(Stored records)
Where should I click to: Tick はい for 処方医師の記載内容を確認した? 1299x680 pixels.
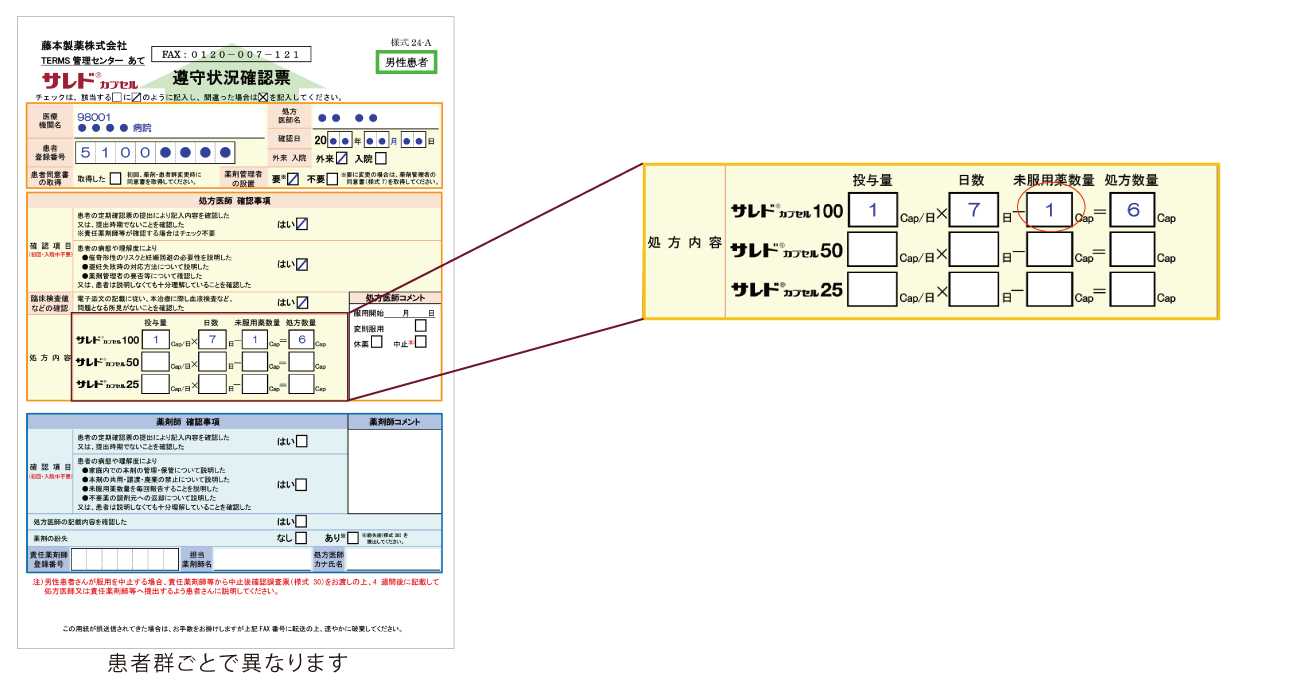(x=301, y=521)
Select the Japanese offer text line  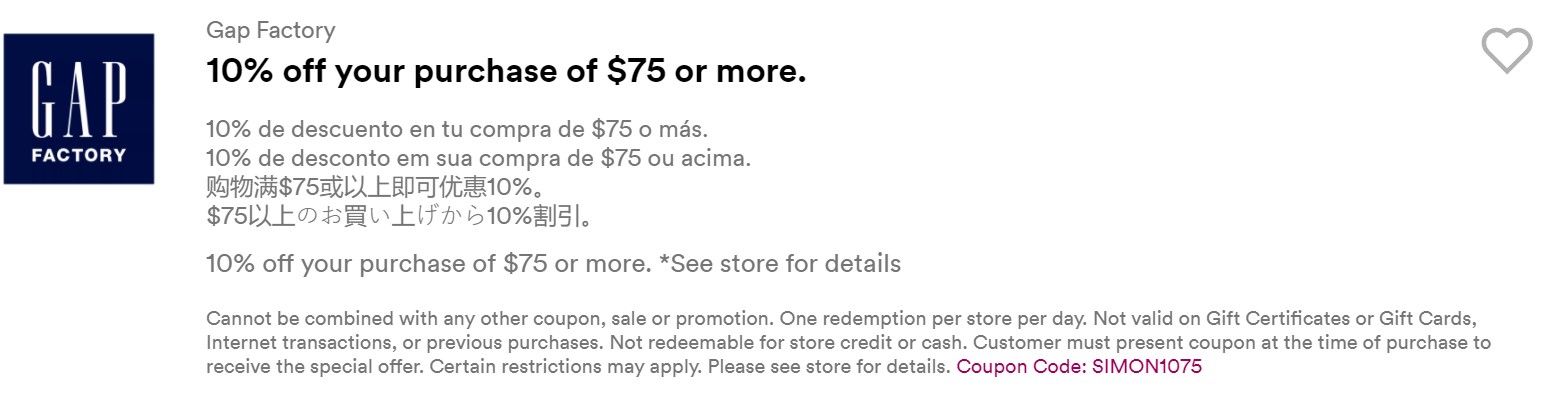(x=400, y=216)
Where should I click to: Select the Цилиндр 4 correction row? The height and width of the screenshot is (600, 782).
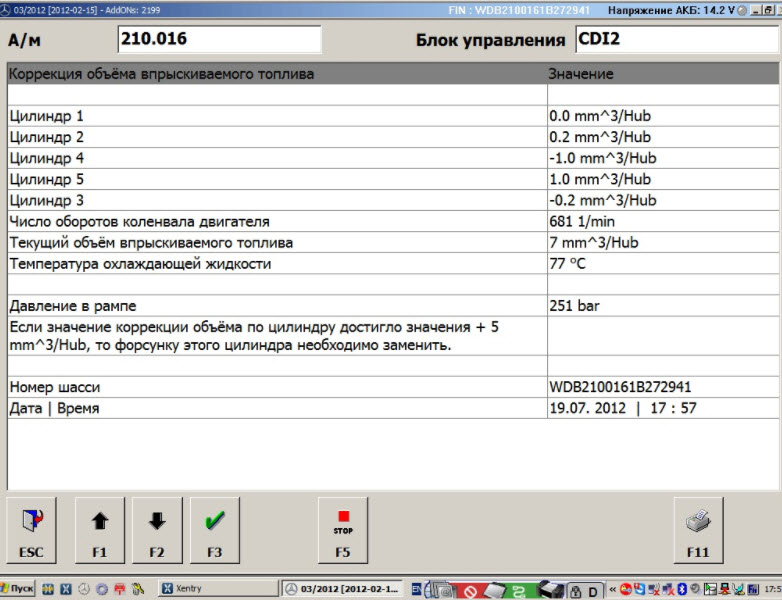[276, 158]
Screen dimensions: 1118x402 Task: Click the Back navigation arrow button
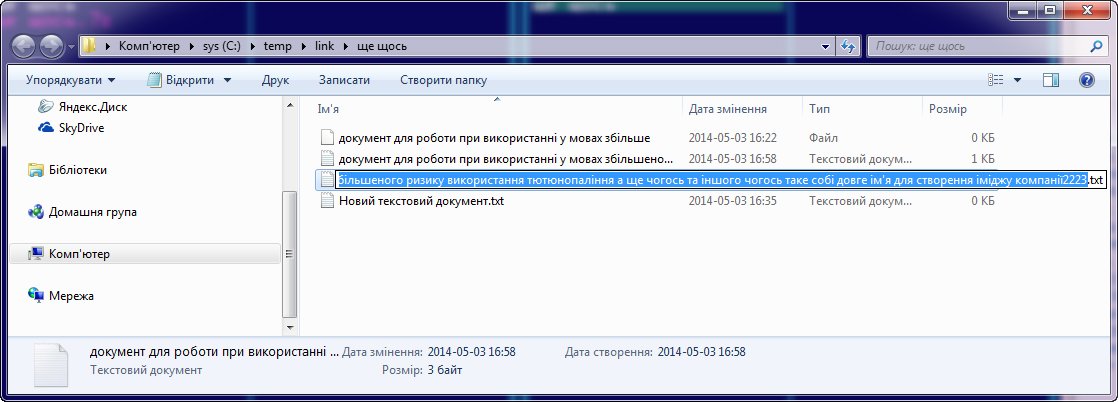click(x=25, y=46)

■ **Task directions**
Please return, exactly and with pictures omitted, the lines from the line holding "Screen dimensions: 1118x402" through the end of the data above, inclusive.

■ **Task solution**
Screen dimensions: 1118x402 Task: Click the Back navigation arrow button
click(x=25, y=46)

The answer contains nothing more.